Field of Screams long has been required to obtain permits from the state for each of its volunteers under the age of 18 and to certify that it won't put kids in danger or force them to volunteer for a period of time beyond what's allowed under state law. Permits are not approved for "performances that are potentially dangerous or hazardous to the child's well-being," the Department of Labor & Industry's website states.

According to that agency's records and Spotlight PA reporting, Field of Screams did not submit any applications for permits until 2021 - nearly a decade after the law requiring such permits was enacted.

When the state agency learned Field of Screams had flouted that law, it merely launched an education program for all haunted attractions - this was a pathetically inadequate response from the state.

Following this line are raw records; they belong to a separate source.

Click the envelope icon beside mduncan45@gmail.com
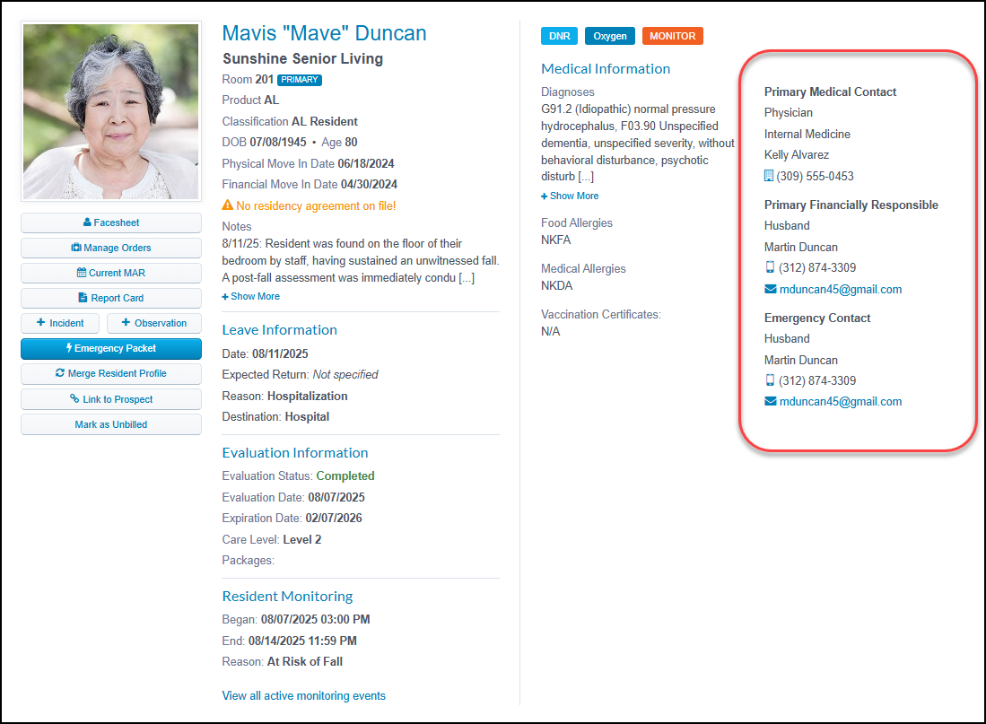Viewport: 986px width, 724px height. click(x=770, y=289)
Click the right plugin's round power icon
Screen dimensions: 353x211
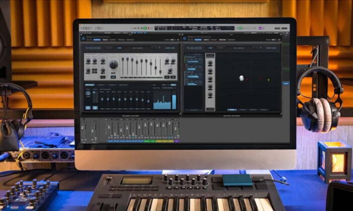point(184,39)
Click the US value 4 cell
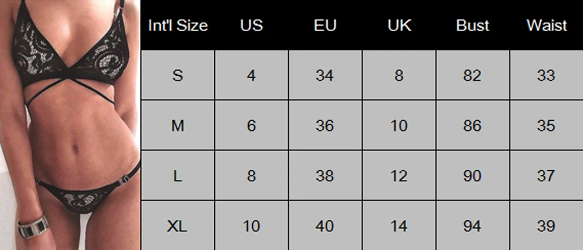The height and width of the screenshot is (250, 583). click(252, 76)
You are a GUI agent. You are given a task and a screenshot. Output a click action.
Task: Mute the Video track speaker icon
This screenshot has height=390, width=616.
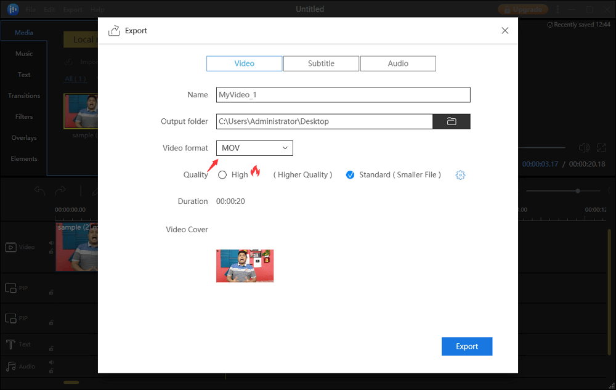51,243
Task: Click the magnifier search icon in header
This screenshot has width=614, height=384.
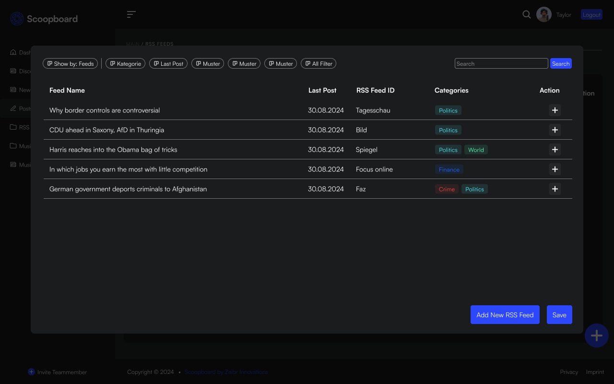Action: point(526,14)
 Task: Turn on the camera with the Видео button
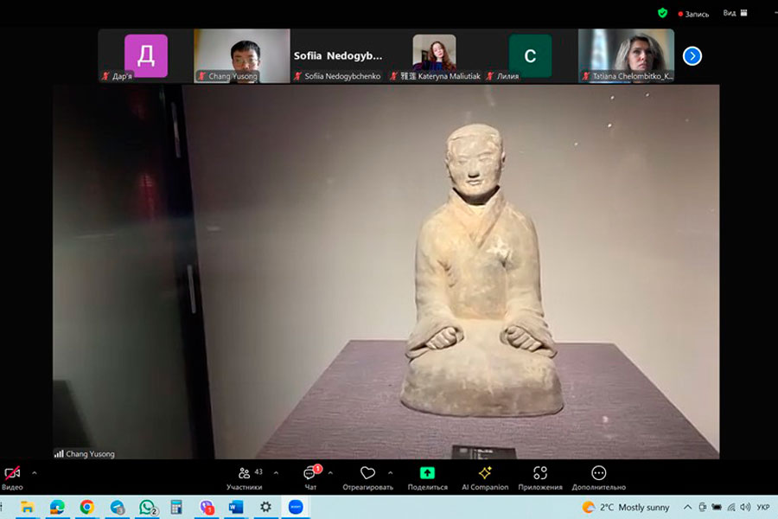[12, 474]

Each application for a permit must be signed by the minor's parent or guardian, a school official and the business. (Note to school officials: Please think carefully before signing off on a student's participation at Field of Screams.)

"If approved," Spotlight PA noted, "the state sends back a permit that designates how long the minor can be on the worksite for a shift and by what time the minor must leave."

The state also requires children to be properly supervised and kept from harm.

Disgracefully, Field of Screams seems to have operated with a wink and a nod. Spotlight PA obtained a copy of a waiver from 2023 that Field of Screams required parents and kids to sign. It stated that volunteers faced possible dangers, including physical, psychological and emotional injuries, disability and death. The waiver also informed parents that there "may be periods of time that your child is not directly supervised."

Given Field of Screams' history - and the way it's been allowed to operate with impunity - we're skeptical about how much impact the new state policy will have, especially as the business acknowledged in its own 2023 waiver that children may be imperiled while volunteering. But it's a step toward improving child safety and so we're glad it exists.

Hazards and risks

According to the Department of Labor & Industry's website, haunted attractions must now submit safety plans annually.

The plans must be submitted at least 20 days before a business requests performance permits for minors.

The safety plans must include a comprehensive background check for all adult staff - both employees and volunteers - who interact with minors. Background checks should identify all convictions "involving minor victims" and misdemeanor or felony sex offenses.

Plans also must include "a description of a training program on the prevention of sexual abuse and harassment in the workplace for all staff who will directly interact with minors," as well as general workplace safety training. And the plans should "address any unique hazards or risks encountered by minors on the employer's premises."

Will Field of Screams admit to the hazards and risks encountered by minors on its premises in the past, as detailed to Spotlight PA? To the alleged groping and other sexual advances suffered by minors at the hands of adults? To the physical dangers and long hours minors have said they endured?

Until Field of Screams institutes genuinely corrective measures and establishes a real record of following state safety protocols to the letter, we'd urge parents and guardians to keep their children from volunteering at the attraction. It's just too scary in ways that are the opposite of fun.

GET HELP

- 24-hour sexual assault hotline: 717-392-7273.

- Report suspected child abuse to ChildLine: 1-800-932-0313.